The best way to respond to threats from China against Taiwan independence advocates is for the president to publicly reiterate Taiwan’s sovereignty, former minister of national defense Michael Tsai (蔡明憲) said on Sunday.
Chinese media on Nov. 15 said that the Chinese Communist Party (CCP) was compiling “a list of stubborn Taiwanese separatists and will severely punish them in accordance with [China’s] Anti-Secession Law and hold them accountable for their actions for the rest of their lives.”
Chinese media subsequently accused Premier Su Tseng-chang (蘇貞昌) of being a “first-rate war criminal,” because of his policy on mask exports.
“The vast majority of Taiwanese have no desire for unification with China. They have resolutely expressed that Taiwan is not a part of China,” Tsai said.
He cited President Tsai Ing-wen (蔡英文) as previously saying that “nobody should have to apologize for their political beliefs,” and cited Vice President William Lai (賴清德) as once referring to himself as a “Taiwanese independence worker.”
China compiling such a list would not be of any concern to Taiwanese, and Taiwanese would not cower in the face of Chinese suppression, he said.
What Taiwanese hope for is the normalization of state-to-state relations with China, and the majority hope for Taiwan to become a member of the UN, he said.

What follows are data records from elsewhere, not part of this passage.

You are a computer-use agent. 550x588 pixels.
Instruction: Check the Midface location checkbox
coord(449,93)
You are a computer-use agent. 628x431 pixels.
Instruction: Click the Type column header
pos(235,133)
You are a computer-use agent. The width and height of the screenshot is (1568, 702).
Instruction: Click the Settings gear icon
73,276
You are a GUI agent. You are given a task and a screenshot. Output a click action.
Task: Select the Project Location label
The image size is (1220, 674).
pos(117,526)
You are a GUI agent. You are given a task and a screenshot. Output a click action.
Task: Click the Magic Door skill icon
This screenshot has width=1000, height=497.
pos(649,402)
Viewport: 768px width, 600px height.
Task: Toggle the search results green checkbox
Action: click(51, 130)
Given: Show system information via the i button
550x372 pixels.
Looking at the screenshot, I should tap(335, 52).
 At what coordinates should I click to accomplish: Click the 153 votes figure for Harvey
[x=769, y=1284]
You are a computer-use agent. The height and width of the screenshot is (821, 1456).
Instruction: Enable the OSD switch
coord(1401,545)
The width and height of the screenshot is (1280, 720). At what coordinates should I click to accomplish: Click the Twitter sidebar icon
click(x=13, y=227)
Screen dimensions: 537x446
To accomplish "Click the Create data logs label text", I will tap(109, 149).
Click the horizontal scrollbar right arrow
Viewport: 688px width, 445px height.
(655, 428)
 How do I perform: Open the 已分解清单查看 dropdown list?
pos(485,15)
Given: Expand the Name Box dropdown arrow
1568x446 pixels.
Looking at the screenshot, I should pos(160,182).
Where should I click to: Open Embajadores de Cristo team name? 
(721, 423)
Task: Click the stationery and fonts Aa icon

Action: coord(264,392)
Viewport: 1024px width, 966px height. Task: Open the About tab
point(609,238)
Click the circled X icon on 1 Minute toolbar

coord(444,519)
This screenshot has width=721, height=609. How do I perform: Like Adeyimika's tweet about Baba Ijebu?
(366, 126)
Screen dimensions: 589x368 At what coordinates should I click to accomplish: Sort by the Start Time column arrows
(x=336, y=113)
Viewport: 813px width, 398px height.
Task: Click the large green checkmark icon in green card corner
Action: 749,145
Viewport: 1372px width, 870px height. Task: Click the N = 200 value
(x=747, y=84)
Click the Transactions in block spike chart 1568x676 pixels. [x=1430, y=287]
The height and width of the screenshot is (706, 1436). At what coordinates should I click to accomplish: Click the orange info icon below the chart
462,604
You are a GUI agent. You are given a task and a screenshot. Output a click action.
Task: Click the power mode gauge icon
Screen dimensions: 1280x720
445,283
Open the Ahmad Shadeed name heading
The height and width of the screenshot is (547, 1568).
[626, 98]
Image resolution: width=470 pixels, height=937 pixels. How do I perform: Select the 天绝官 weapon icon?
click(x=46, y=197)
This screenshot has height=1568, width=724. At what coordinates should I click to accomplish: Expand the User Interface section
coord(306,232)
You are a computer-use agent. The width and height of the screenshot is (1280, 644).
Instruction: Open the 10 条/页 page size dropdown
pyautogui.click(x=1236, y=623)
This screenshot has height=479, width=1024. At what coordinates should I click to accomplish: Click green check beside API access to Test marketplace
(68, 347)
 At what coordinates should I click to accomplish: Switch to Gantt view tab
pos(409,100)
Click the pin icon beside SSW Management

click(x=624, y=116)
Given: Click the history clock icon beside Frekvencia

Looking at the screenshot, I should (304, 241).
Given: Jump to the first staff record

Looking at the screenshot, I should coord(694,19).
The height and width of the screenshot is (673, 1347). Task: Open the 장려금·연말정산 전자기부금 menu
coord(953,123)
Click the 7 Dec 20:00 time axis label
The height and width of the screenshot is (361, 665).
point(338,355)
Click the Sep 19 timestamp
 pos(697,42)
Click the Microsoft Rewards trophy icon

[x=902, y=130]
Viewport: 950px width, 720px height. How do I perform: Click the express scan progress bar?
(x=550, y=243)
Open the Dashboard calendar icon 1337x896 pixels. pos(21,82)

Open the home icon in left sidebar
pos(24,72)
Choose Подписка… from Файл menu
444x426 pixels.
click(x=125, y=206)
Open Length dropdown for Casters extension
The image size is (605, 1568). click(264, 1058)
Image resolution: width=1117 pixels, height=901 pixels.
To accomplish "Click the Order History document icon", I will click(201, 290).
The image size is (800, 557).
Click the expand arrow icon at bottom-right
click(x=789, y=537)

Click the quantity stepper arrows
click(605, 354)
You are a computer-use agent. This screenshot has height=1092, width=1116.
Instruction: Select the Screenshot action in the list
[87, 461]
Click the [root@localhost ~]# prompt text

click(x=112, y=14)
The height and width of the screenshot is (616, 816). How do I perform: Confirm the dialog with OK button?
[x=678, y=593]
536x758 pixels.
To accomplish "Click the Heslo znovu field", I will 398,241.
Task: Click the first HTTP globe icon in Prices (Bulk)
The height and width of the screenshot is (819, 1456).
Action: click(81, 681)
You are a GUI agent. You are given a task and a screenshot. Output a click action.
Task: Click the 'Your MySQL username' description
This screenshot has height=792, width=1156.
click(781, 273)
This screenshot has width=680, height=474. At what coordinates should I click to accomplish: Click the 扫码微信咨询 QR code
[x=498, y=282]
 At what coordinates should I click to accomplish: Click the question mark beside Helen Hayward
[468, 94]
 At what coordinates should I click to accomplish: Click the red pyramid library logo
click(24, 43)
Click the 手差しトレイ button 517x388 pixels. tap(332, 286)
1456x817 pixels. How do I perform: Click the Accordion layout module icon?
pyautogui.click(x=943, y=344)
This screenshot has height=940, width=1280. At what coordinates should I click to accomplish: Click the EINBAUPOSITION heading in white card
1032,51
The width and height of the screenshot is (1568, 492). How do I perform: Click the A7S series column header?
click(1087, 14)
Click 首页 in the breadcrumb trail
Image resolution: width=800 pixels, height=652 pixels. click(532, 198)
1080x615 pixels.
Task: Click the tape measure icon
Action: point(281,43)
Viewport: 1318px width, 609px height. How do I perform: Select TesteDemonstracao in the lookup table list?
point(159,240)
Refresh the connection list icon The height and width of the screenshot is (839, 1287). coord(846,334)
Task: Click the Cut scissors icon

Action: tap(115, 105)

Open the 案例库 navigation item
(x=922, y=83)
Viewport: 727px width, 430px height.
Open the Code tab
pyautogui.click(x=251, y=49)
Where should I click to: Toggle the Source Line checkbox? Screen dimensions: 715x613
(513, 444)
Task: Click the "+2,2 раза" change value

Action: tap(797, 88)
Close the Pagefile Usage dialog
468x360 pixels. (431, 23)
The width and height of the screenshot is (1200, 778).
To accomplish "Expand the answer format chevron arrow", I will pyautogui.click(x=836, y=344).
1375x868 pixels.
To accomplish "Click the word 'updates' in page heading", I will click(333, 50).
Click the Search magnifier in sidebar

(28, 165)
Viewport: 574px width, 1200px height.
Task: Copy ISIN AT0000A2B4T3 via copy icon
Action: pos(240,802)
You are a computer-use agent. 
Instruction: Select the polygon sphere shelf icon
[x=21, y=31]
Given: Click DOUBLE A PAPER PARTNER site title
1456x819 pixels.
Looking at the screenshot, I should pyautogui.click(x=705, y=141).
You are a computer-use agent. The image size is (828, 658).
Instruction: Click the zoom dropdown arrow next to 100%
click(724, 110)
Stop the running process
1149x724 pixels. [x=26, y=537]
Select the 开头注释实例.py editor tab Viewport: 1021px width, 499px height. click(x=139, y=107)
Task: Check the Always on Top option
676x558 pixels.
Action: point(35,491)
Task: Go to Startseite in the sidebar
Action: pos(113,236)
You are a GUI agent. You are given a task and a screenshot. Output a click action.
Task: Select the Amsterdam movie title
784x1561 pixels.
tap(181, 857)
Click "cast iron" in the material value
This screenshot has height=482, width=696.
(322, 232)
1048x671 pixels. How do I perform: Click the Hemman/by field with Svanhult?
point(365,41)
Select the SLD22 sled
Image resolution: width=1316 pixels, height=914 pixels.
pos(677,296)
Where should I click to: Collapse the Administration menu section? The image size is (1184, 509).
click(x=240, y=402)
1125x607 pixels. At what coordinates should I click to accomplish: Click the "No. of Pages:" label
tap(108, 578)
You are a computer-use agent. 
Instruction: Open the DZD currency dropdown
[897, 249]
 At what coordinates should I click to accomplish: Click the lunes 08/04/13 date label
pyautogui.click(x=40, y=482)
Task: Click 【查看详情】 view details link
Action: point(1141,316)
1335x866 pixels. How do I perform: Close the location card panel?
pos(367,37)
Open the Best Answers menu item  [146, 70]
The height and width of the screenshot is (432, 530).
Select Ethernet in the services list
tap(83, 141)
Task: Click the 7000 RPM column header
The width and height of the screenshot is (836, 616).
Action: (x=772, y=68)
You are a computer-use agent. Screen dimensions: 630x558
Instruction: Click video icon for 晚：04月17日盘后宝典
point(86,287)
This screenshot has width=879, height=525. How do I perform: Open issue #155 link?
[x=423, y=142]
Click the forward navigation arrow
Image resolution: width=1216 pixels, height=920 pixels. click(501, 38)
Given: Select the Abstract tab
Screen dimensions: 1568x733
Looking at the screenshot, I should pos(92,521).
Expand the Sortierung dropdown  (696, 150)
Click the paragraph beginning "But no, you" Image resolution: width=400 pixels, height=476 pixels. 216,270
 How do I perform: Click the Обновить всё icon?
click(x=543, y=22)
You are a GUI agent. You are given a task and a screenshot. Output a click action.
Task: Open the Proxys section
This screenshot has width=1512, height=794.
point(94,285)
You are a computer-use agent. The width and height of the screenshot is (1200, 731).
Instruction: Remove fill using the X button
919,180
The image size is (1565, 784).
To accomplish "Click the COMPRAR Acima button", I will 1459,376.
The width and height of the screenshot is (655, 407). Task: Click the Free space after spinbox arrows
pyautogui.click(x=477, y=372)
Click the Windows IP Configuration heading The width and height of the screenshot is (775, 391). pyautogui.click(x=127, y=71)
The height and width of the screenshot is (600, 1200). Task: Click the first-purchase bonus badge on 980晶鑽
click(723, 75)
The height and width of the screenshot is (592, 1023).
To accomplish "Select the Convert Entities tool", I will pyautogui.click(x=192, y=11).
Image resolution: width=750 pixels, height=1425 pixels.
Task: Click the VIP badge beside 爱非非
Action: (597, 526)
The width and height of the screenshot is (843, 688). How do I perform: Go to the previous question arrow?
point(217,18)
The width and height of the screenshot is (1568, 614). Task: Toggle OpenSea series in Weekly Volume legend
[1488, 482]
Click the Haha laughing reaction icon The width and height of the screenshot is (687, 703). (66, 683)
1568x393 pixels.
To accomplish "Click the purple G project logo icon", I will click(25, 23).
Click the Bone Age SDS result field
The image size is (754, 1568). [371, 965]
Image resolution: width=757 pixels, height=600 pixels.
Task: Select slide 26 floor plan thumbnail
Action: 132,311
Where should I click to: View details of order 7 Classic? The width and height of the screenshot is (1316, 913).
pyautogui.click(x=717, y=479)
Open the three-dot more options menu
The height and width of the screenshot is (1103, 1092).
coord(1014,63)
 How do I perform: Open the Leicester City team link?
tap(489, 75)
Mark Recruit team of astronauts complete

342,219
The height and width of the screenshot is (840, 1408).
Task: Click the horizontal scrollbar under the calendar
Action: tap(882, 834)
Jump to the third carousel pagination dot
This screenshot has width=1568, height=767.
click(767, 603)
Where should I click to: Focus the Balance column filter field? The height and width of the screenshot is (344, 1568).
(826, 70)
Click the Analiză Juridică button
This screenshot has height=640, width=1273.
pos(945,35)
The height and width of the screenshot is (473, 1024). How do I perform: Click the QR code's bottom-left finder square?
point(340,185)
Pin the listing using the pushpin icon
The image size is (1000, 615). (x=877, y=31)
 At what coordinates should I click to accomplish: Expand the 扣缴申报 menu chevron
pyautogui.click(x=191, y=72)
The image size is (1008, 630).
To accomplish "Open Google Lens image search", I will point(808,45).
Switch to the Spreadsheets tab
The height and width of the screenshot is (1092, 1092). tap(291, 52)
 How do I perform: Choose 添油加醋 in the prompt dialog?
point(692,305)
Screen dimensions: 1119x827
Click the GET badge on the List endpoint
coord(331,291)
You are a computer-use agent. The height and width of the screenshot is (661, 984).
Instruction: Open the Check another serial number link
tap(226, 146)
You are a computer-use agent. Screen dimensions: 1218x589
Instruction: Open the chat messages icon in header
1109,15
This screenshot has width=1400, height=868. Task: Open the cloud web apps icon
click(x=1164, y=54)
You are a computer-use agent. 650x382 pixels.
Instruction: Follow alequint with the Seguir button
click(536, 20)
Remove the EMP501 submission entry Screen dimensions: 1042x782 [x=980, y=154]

The normal course of events is for the Mainland Affairs Council to issue a response whenever China makes threats, but the public is becoming increasingly disgusted with China, he said.
“This list China wants to compile is a violation of the UN’s Universal Declaration of Human Rights. Taiwan is not a part of China — even US Secretary of State Mike Pompeo has said so,” Michael Tsai said.
He encouraged the president to “make use of her position as head of state to emphasize Taiwan’s history and its position in international law.”
Democratic Progressive Party Legislator Lai Jui-lung (賴瑞隆) said that the compliation of a list of Taiwan independence advocates would severely damage cross-strait relations.
What people on both sides of the Taiwan Strait hope for is peaceful development and common prosperity, he said, adding that such a scenario would be the most beneficial for both nations.
“If China wants to make a list, we can make a list too — of high-level CCP officials, including those in China’s Taiwan Affairs Office and [Chinese President] Xi Jinping (習近平) himself,” he said.
“Let the world know who is destroying human rights, give them their place in history,” he added.
China’s list of Taiwanese advocates, as well as its recent disqualification of a number of pro-democracy legislators in Hong Kong, might be its way of retaliating against US sanctions imposed on several CCP officials, Taiwan Citizen Front secretary-general Chiang Min-yen (江旻諺) said.
“As long as they [independence advocates] do not visit China they should have little to worry about,” he said. “However, they might be at risk of deportation to China if they visit pro-China countries in Southeast Asia.”
Chiang advised the government to cooperate with like-minded democracies on countermeasures against China.
Meanwhile, Alliance of Referendum for Taiwan convener Tsay Ting-kuei (蔡丁貴) echoed Michael Tsai’s comments, saying that while Tsai Ing-wen might not be able to talk about “Taiwan independence,” she could continue to emphasize that Taiwan is not a part of China.
The government could also consider making public the names of people in Taiwan known to be agents of the CCP.
“The purpose of this would not be to punish those people, but rather to remind the public who among them wants to help the CCP swallow up Taiwan, and to let the CCP know that its agents cannot hide in plain sight,” he said.